Кому выгодна такая ситуация — тоже понять несложно. В выигрыше от нефтедолларовой накачки остаются лишь руководящая «верхушка» добывающих компаний (финансовые возможности которых позволяют управлять решениями во властных структурах), коррумпированные чиновники (получающие «административную ренту»), а также продавцы элитных товаров (недвижимости, машин и пр.) и импортеры. Да, несколько центов из каждого нефтедоллара, возможно, перепадут малому и среднему бизнесу (их же нужно как­то тратить), но суть останется прежней: минимум очень богатых, все остальные — бедные и нищие, а между ними — практически никого, если не считать крайне малочисленный и незрелый средний класс.

Парламентские выборы показали, что повышение «природной ренты» (суть повышение налога на добычу полезных ископаемых) и справедливое перераспределение «сверхприбылей» в пользу нуждающихся — лозунг, успешно «обкатанный» на выборах блоком «Родина» и взятый на вооружение старой новой властью, — был с одобрением воспринят значительной частью населения страны. Особенно теми, кто понял, о чем речь, и не вдавался в изучение «морального облика» соответствующих «проводников идеи».

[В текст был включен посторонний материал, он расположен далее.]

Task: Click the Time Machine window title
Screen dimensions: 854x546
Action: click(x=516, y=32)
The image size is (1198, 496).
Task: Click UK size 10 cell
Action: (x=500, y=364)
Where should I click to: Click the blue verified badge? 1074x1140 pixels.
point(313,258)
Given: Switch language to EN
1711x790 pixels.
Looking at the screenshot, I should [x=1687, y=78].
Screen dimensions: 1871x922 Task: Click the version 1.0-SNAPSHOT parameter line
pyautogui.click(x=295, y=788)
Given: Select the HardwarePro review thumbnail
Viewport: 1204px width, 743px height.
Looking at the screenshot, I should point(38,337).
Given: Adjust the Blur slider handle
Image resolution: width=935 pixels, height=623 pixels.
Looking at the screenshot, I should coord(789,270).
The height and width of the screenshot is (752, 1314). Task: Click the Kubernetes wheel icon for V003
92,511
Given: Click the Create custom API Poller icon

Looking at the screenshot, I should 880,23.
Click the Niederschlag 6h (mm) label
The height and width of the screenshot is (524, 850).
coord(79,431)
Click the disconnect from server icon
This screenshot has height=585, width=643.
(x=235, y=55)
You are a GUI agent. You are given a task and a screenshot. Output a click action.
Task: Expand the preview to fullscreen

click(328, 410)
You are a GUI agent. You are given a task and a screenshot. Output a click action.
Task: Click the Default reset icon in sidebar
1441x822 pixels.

Проклятие на то и проклятие, что снять его можно лишь особым загово’ром. Известны ли экономистам надежные способы разорвать замкнутый круг «нефть—коррупция—бедность»? Теоретические рекомендации определены — укреплять демократию и открытость в обществе (об этом, в частности, говорит МВФ). Но практически из этого совета ничего не выжмешь. Кто и как может укреплять демократию в условиях коррумпированной экономики? Партийные лидеры на деньги нефтяных спонсоров? Госчиновники — на те же деньги? Общественность, устраивающая пикеты или того хуже? Цель­то — не отобрать и раздать сверхдоходы. Этим проблему бедности уж точно не решить. Способ, на взгляд автора, только один — создавать рабочие места. Причем не «потемкинские деревни», лишь усиливающие коррупцию, а эффективные рабочие места. На производствах, приносящих прибыль собственникам, не связанных с добывающими отраслями.

В противном случае высокие нефтяные цены превратят Россию во второсортную страну–рантье, полностью зависимую от цен на сырье, теряющую политическую стабильность, без собственной промышленности и с армией безработных. Государство же так и не сможет использовать свой последний ресурс — потенциал внутреннего рынка, на котором по­прежнему существует огромный, но неплатежеспособный спрос.